Although laparoscopic anti-reflux surgery (LARS) has become the surgical treatment of choice for gastroesophageal reflux disease (GERD), it is unclear whether the quality of life (QoL) advantage of LARS over open anti-reflux surgery (OARS) persists in the long term. The purpose of this study was to compare long-term QoL between LARS and OARS patients. A prospectively gathered database of all patients who underwent either LARS or OARS for symptomatic GERD was reviewed. Preoperatively, patients completed the GERD- health-related quality of life (HRQL) symptom severity questionnaire (best score 0, worst score 50), and the Medical Outcome Short Form (36) (SF-36) generic bodily QoL instrument (eight domains, physical functioning, PF; role - physical, RP; role - emotional, RE; bodily pain, BP; vitality, mental health, social functioning, SF; general health, best score 100, worst score 0). Postoperatively, patients completed both questionnaires at 6 weeks and a least 1 year. Data are presented as medians and statistically analyzed using the Mann-Whitney U-test. A beta-error was determined to assess adequacy of sample size. A total of 289 patients underwent LARS and 124 OARS. At 6 weeks there were statistically significantly better scores for LARS in the domains of PF, RP, RE, BP and SF. However, after 1 year, there were no statistically significant differences. The beta-error for non-statistically significant differences were all < 0.2, which is considered an adequate sample size.

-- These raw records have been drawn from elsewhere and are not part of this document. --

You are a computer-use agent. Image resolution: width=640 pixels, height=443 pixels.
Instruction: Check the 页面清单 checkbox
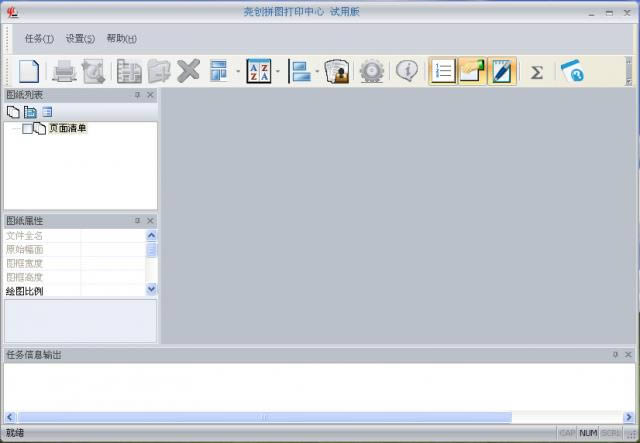pyautogui.click(x=28, y=129)
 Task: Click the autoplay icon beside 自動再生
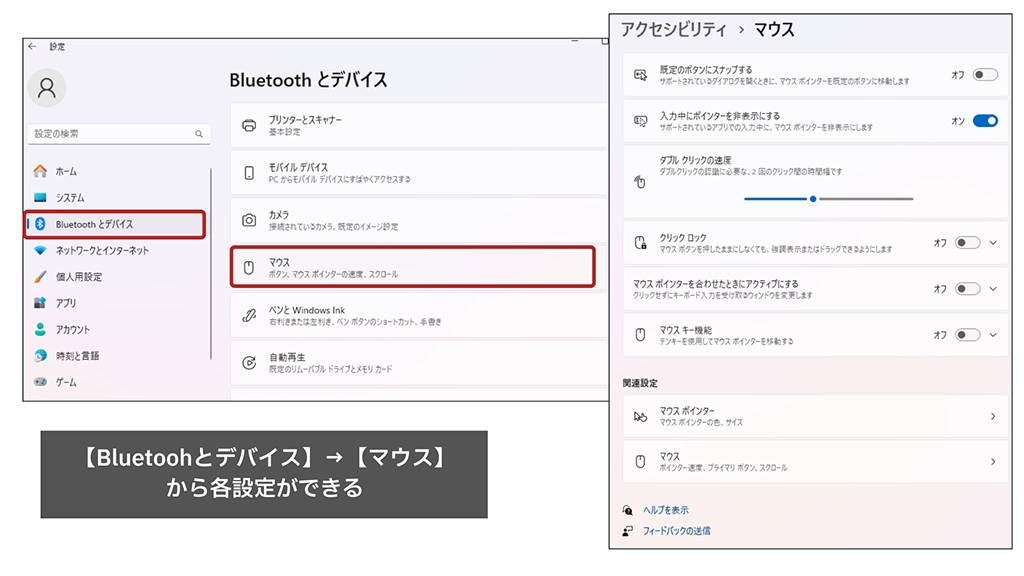tap(249, 363)
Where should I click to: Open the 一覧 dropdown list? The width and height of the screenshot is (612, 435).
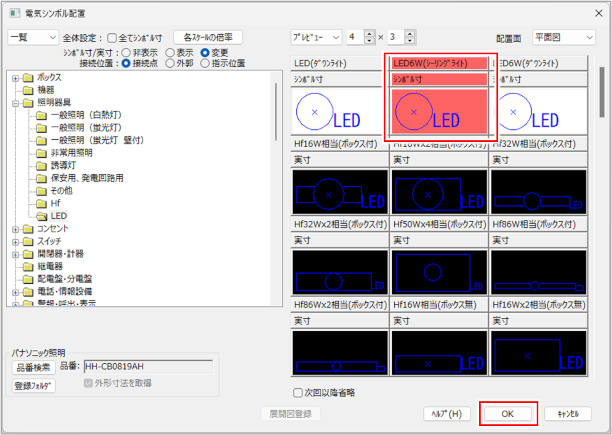pos(32,37)
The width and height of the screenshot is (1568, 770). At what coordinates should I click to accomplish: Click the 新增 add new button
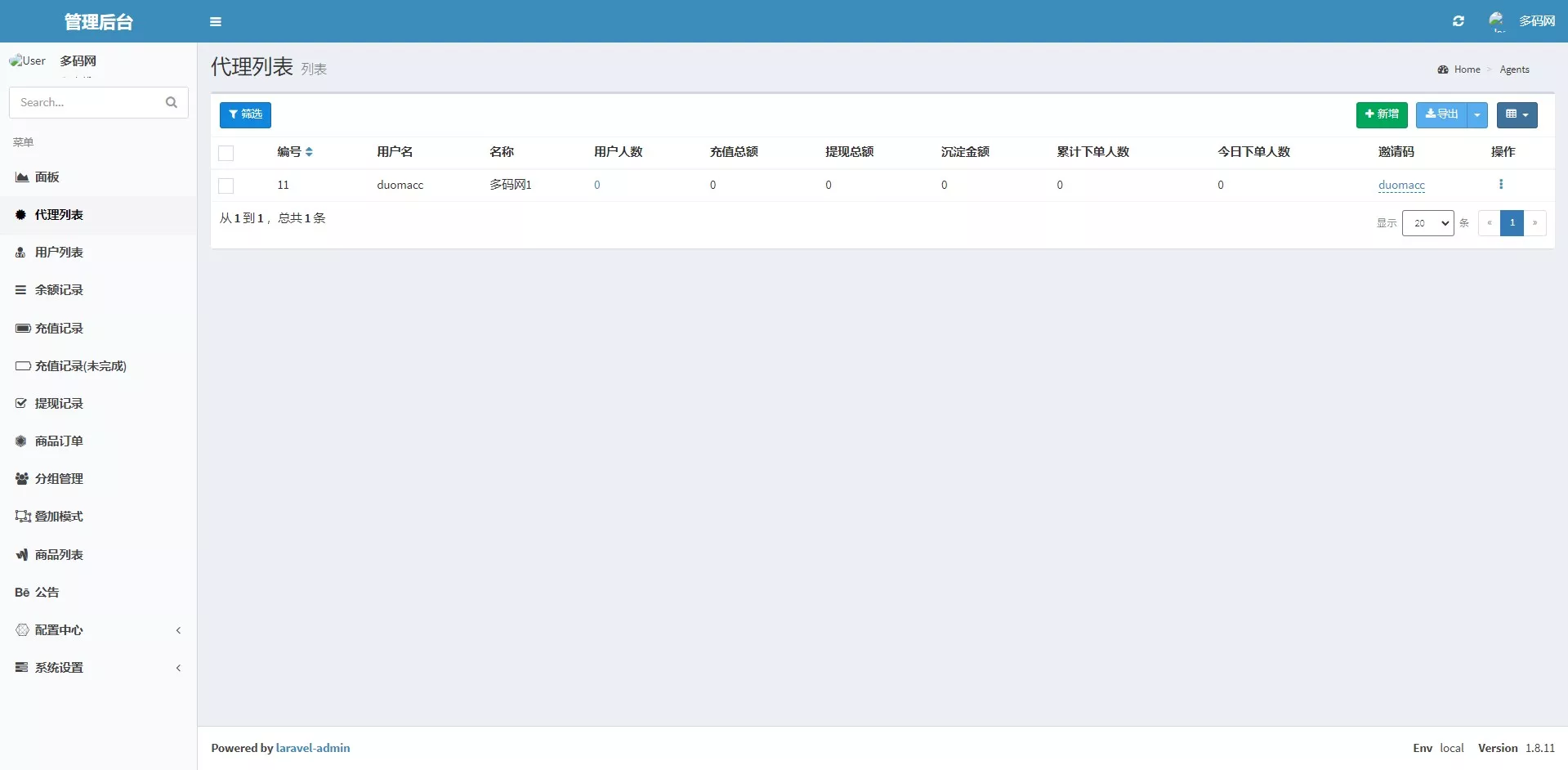1382,114
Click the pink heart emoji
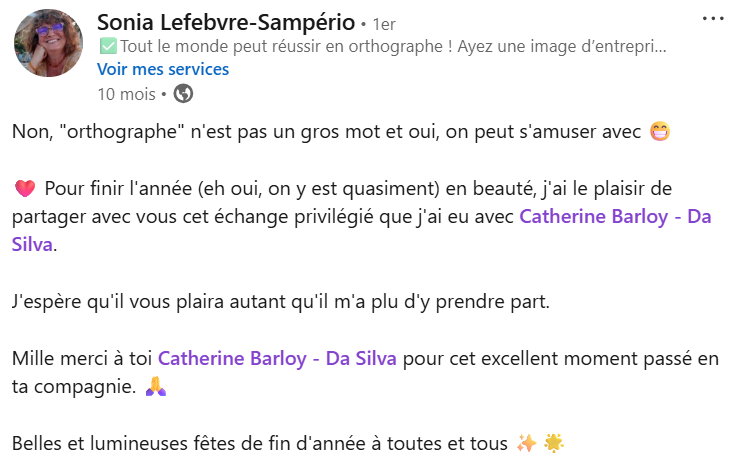The width and height of the screenshot is (742, 461). 26,189
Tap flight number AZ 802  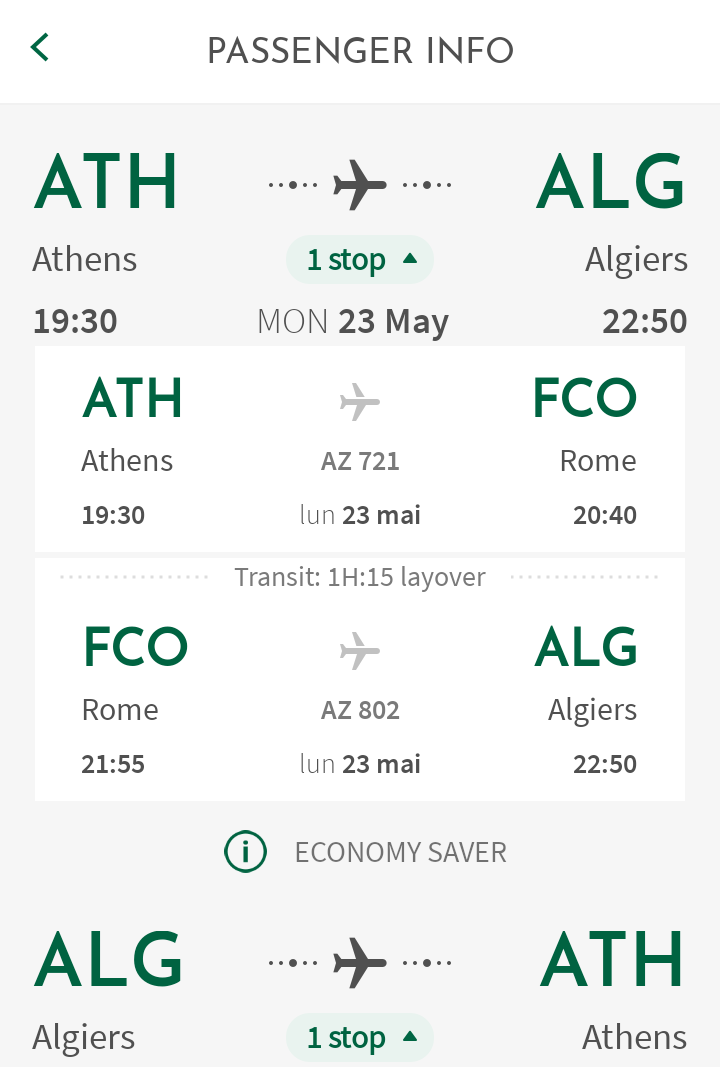360,710
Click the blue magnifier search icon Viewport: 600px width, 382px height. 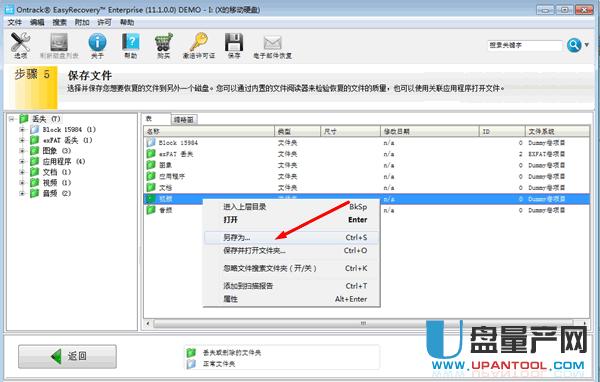click(574, 45)
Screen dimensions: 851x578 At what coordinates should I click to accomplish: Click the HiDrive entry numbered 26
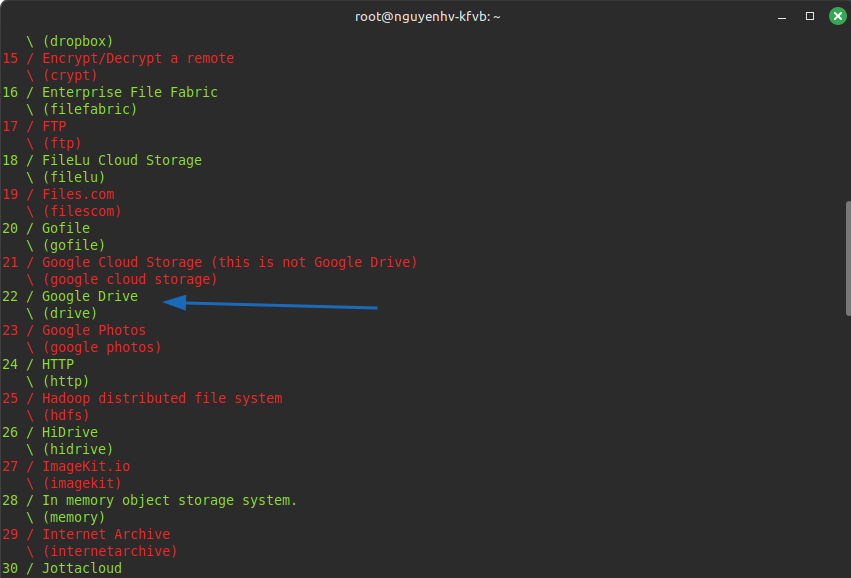70,432
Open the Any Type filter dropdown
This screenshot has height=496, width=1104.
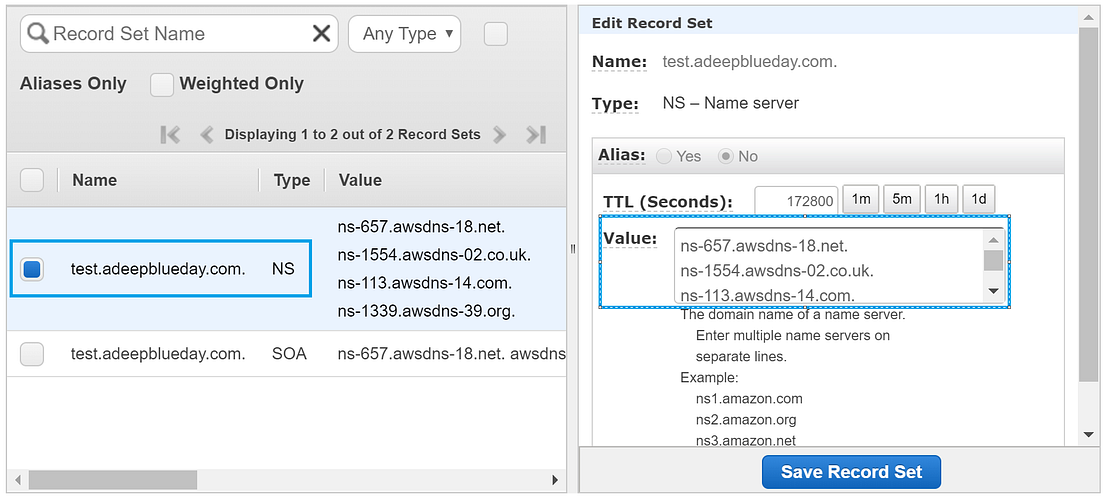[x=404, y=34]
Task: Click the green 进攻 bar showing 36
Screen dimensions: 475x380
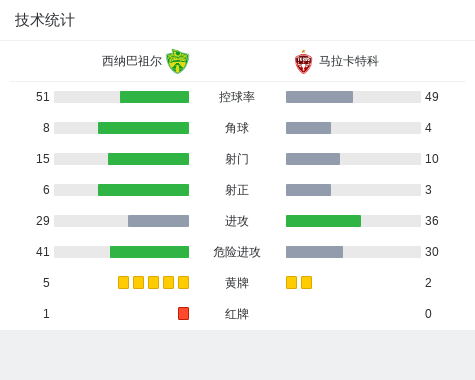Action: (323, 221)
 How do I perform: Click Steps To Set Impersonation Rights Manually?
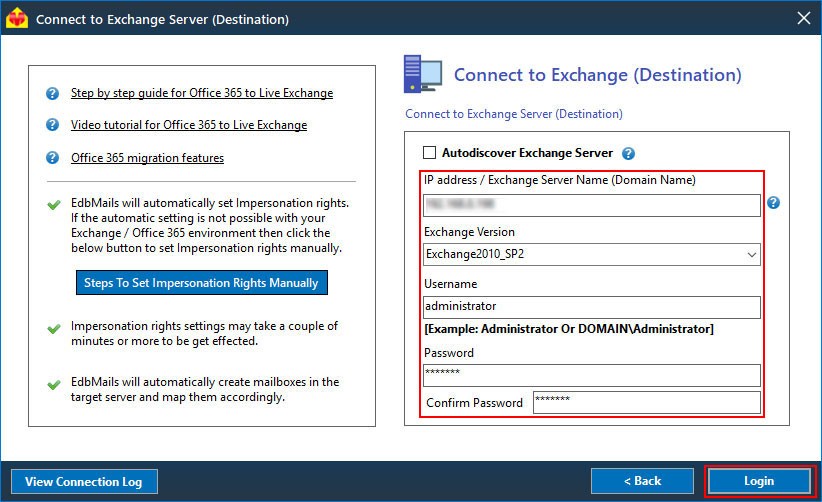pos(202,282)
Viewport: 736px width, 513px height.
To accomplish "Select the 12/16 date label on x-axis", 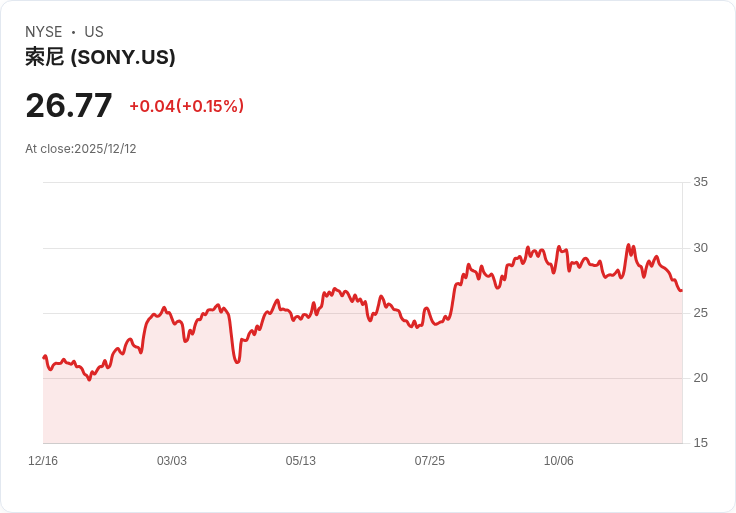I will [x=43, y=460].
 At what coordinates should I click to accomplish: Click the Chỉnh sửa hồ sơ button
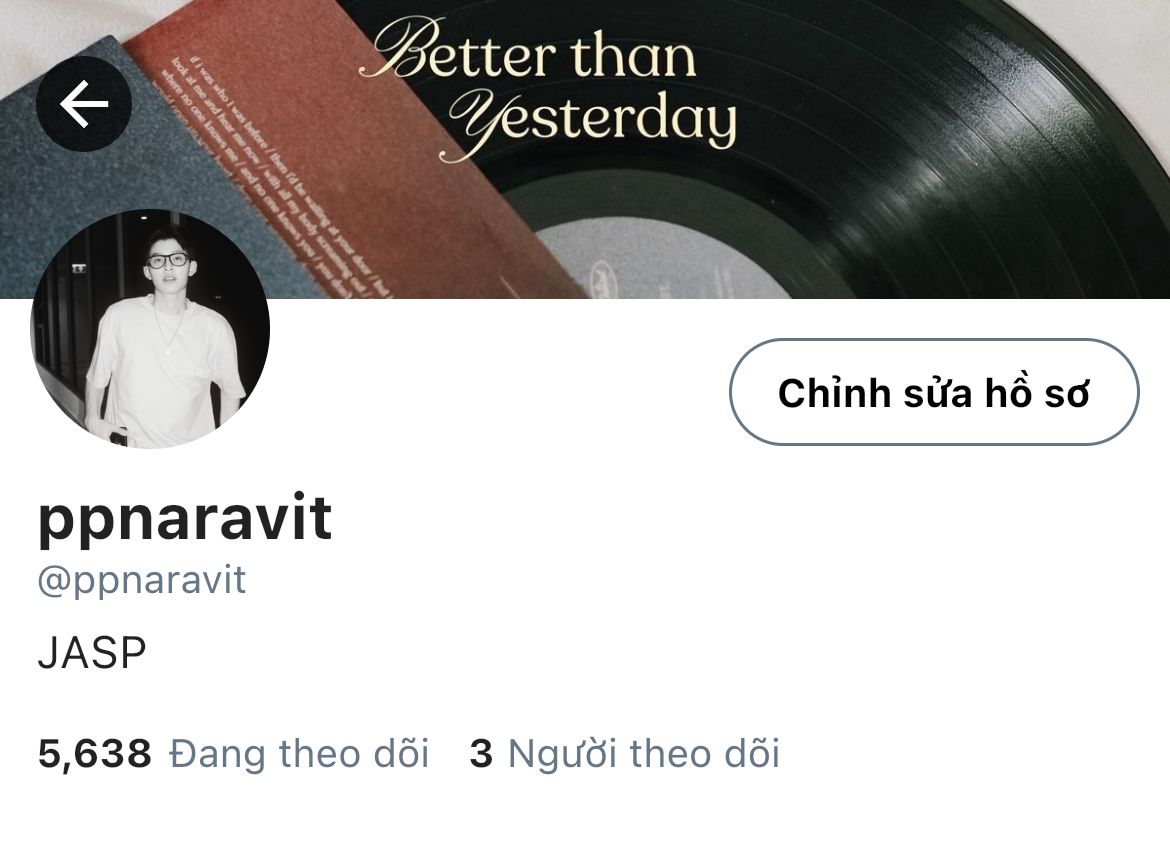(x=934, y=392)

Although LARS does produce better QoL scores in the early postoperative period, after 1 year, these scores converge.

摘要

尽管腹腔镜抗反流手术(LARS)已成为胃食管反流病(GERD)的首选手术治疗方式,但LARS相对于开放抗反流手术(OARS)在生活质量(QoL)方面的优势在长期内是否持续尚不清楚。本研究的目的是比较LARS和OARS患者的长期生活质量。回顾了一个前瞻性收集的数据库,该数据库包含所有因症状性GERD接受LARS或OARS手术的患者。术前,患者完成GERD健康相关生活质量(HRQL)症状严重程度问卷(最佳分数0分,最差分数50分)以及医学结局简表(36)(SF-36)通用身体生活质量工具(八个领域,身体功能,PF;角色-身体,RP;角色-情感,RE;身体疼痛,BP;活力,心理健康,社会功能,SF;总体健康,最佳分数100分,最差分数0分)。术后,患者在6周和至少1年时完成这两份问卷。数据以中位数表示,并使用Mann-Whitney U检验进行统计分析。确定β错误以评估样本量是否充足。共有289例患者接受了LARS手术,124例接受了OARS手术。在6周时,LARS在PF、RP、RE、BP和SF领域的得分在统计学上显著更高。然而,1年后,没有统计学上的显著差异。非统计学显著差异的β错误均<0.2,这被认为是一个足够的样本量。尽管LARS在术后早期确实产生了更好的生活质量得分,但1年后,这些得分趋于一致。